◆ **Prompt**
Look through the data below for the line with "Given: Click the" and the line with "Task: Expand the Aktivní tree node", then output those two and all lines in between, exactly as written.
──────── Data provided ────────
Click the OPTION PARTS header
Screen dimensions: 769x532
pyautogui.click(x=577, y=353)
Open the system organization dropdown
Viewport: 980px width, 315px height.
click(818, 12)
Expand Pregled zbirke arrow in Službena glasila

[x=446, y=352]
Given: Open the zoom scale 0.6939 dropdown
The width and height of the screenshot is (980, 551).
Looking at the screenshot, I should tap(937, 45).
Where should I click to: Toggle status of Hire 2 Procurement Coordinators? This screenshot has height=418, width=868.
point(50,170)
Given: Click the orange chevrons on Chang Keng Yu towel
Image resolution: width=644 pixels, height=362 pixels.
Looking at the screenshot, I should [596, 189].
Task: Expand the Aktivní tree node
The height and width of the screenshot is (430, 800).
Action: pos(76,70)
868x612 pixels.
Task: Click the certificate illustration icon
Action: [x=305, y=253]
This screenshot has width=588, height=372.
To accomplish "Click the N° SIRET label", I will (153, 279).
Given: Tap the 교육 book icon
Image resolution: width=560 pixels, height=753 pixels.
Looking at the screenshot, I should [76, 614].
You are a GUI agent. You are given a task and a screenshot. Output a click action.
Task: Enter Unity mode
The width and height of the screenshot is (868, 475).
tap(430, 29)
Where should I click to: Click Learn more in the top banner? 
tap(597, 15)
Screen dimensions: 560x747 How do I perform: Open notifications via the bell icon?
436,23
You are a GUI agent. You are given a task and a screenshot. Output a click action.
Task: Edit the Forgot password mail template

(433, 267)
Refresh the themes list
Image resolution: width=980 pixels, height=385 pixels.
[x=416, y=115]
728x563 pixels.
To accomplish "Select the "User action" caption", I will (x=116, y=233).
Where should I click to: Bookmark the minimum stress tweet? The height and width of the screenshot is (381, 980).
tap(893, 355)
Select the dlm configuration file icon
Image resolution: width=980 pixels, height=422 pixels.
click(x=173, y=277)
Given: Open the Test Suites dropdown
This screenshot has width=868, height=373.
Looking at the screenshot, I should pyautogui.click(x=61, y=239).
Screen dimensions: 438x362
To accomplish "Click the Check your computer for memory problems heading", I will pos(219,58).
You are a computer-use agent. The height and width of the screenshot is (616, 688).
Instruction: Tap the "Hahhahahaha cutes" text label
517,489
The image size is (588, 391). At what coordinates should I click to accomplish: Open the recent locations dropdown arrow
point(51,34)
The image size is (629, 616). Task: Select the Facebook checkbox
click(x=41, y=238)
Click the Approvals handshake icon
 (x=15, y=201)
────────
◆ **Answer box**
Given: Click the orange chevrons on Chang Keng Yu towel
Image resolution: width=644 pixels, height=362 pixels.
Looking at the screenshot, I should [596, 189].
Task: Expand the Aktivní tree node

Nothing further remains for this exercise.